Problem to solve »
Lay out the records below as a Markdown table with two columns, Row and Line. Number each nonblank line in Row, put its text in Line, and leave out blank lines.
┌─ Dataset entries
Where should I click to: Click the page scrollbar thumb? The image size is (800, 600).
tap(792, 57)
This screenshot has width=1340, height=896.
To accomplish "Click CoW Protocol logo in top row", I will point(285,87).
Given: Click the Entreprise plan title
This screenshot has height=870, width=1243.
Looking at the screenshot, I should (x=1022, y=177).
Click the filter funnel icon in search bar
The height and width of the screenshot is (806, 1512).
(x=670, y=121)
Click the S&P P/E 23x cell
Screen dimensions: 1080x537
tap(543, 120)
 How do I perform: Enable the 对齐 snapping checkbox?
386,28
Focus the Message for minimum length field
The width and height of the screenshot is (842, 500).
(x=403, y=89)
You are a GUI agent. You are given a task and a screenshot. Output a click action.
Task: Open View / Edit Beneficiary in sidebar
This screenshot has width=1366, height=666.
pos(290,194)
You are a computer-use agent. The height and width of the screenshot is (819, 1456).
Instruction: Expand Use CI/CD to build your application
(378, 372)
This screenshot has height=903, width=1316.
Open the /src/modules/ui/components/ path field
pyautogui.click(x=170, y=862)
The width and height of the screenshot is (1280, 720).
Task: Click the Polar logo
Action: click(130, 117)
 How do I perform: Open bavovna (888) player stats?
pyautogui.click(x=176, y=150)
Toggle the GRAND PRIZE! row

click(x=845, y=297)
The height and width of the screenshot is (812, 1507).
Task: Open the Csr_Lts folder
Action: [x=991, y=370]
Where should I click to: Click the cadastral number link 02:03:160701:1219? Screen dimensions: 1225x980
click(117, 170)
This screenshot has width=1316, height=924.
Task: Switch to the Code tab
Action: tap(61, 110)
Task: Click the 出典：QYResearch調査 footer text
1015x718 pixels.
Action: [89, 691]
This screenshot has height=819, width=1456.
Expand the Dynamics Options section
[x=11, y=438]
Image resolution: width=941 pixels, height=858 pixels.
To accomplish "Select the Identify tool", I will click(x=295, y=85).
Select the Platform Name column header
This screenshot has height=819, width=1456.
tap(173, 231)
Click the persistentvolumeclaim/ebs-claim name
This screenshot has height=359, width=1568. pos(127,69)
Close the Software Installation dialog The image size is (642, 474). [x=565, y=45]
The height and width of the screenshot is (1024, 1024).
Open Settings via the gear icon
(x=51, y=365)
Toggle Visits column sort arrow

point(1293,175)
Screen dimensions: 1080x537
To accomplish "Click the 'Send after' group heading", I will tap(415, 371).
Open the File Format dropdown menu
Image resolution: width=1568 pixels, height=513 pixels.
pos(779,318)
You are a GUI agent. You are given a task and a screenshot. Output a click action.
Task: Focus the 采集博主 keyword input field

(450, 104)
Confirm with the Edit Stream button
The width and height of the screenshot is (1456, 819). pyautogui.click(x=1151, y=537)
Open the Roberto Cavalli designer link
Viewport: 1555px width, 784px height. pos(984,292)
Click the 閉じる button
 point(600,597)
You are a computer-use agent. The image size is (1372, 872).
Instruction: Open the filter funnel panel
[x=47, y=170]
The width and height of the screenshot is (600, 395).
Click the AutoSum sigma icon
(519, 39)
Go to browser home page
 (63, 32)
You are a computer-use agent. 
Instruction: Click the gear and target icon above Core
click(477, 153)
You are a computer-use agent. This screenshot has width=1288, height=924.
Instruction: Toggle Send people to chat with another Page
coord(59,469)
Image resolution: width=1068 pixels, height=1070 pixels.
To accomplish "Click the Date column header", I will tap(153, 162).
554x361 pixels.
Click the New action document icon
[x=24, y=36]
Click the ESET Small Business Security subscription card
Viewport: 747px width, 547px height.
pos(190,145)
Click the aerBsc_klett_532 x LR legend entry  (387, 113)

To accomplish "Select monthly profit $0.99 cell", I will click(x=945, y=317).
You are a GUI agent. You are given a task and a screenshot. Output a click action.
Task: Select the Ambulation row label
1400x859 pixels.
└─
Result for this task »
| Row | Line |
|---|---|
| 1 | Where should I click to: Click the page scrollbar thumb? The image size is (800, 600). |
| 2 | tap(792, 57) |
| 3 | This screenshot has width=1340, height=896. |
| 4 | To accomplish "Click CoW Protocol logo in top row", I will point(285,87). |
| 5 | Given: Click the Entreprise plan title |
| 6 | This screenshot has height=870, width=1243. |
| 7 | Looking at the screenshot, I should (x=1022, y=177). |
| 8 | Click the filter funnel icon in search bar |
| 9 | The height and width of the screenshot is (806, 1512). |
| 10 | (x=670, y=121) |
| 11 | Click the S&P P/E 23x cell |
| 12 | Screen dimensions: 1080x537 |
| 13 | tap(543, 120) |
| 14 |  How do I perform: Enable the 对齐 snapping checkbox? |
| 15 | 386,28 |
| 16 | Focus the Message for minimum length field |
| 17 | The width and height of the screenshot is (842, 500). |
| 18 | (x=403, y=89) |
| 19 | You are a GUI agent. You are given a task and a screenshot. Output a click action. |
| 20 | Task: Open View / Edit Beneficiary in sidebar |
| 21 | This screenshot has width=1366, height=666. |
| 22 | pos(290,194) |
| 23 | You are a computer-use agent. The height and width of the screenshot is (819, 1456). |
| 24 | Instruction: Expand Use CI/CD to build your application |
| 25 | (378, 372) |
| 26 | This screenshot has height=903, width=1316. |
| 27 | Open the /src/modules/ui/components/ path field |
| 28 | pyautogui.click(x=170, y=862) |
| 29 | The width and height of the screenshot is (1280, 720). |
| 30 | Task: Click the Polar logo |
| 31 | Action: click(130, 117) |
| 32 |  How do I perform: Open bavovna (888) player stats? |
| 33 | pyautogui.click(x=176, y=150) |
| 34 | Toggle the GRAND PRIZE! row |
| 35 | click(x=845, y=297) |
| 36 | The height and width of the screenshot is (812, 1507). |
| 37 | Task: Open the Csr_Lts folder |
| 38 | Action: [x=991, y=370] |
| 39 | Where should I click to: Click the cadastral number link 02:03:160701:1219? Screen dimensions: 1225x980 |
| 40 | click(117, 170) |
| 41 | This screenshot has width=1316, height=924. |
| 42 | Task: Switch to the Code tab |
| 43 | Action: tap(61, 110) |
| 44 | Task: Click the 出典：QYResearch調査 footer text |
| 45 | 1015x718 pixels. |
| 46 | Action: [89, 691] |
| 47 | This screenshot has height=819, width=1456. |
| 48 | Expand the Dynamics Options section |
| 49 | [x=11, y=438] |
| 50 | Image resolution: width=941 pixels, height=858 pixels. |
| 51 | To accomplish "Select the Identify tool", I will click(x=295, y=85). |
| 52 | Select the Platform Name column header |
| 53 | This screenshot has height=819, width=1456. |
| 54 | tap(173, 231) |
| 55 | Click the persistentvolumeclaim/ebs-claim name |
| 56 | This screenshot has height=359, width=1568. pos(127,69) |
| 57 | Close the Software Installation dialog The image size is (642, 474). [x=565, y=45] |
| 58 | The height and width of the screenshot is (1024, 1024). |
| 59 | Open Settings via the gear icon |
| 60 | (x=51, y=365) |
| 61 | Toggle Visits column sort arrow |
| 62 | point(1293,175) |
| 63 | Screen dimensions: 1080x537 |
| 64 | To accomplish "Click the 'Send after' group heading", I will tap(415, 371). |
| 65 | Open the File Format dropdown menu |
| 66 | Image resolution: width=1568 pixels, height=513 pixels. |
| 67 | pos(779,318) |
| 68 | You are a GUI agent. You are given a task and a screenshot. Output a click action. |
| 69 | Task: Focus the 采集博主 keyword input field |
| 70 | (450, 104) |
| 71 | Confirm with the Edit Stream button |
| 72 | The width and height of the screenshot is (1456, 819). pyautogui.click(x=1151, y=537) |
| 73 | Open the Roberto Cavalli designer link |
| 74 | Viewport: 1555px width, 784px height. pos(984,292) |
| 75 | Click the 閉じる button |
| 76 |  point(600,597) |
| 77 | You are a computer-use agent. The image size is (1372, 872). |
| 78 | Instruction: Open the filter funnel panel |
| 79 | [x=47, y=170] |
| 80 | The width and height of the screenshot is (600, 395). |
| 81 | Click the AutoSum sigma icon |
| 82 | (519, 39) |
| 83 | Go to browser home page |
| 84 |  (63, 32) |
| 85 | You are a computer-use agent.  |
| 86 | Instruction: Click the gear and target icon above Core |
| 87 | click(477, 153) |
| 88 | You are a computer-use agent. This screenshot has width=1288, height=924. |
| 89 | Instruction: Toggle Send people to chat with another Page |
| 90 | coord(59,469) |
| 91 | Image resolution: width=1068 pixels, height=1070 pixels. |
| 92 | To accomplish "Click the Date column header", I will tap(153, 162). |
| 93 | 554x361 pixels. |
| 94 | Click the New action document icon |
| 95 | [x=24, y=36] |
| 96 | Click the ESET Small Business Security subscription card |
| 97 | Viewport: 747px width, 547px height. |
| 98 | pos(190,145) |
| 99 | Click the aerBsc_klett_532 x LR legend entry  (387, 113) |
| 100 | To accomplish "Select monthly profit $0.99 cell", I will click(x=945, y=317). |
| 101 | You are a GUI agent. You are given a task and a screenshot. Output a click action. |
| 102 | Task: Select the Ambulation row label |
| 103 | 1400x859 pixels. |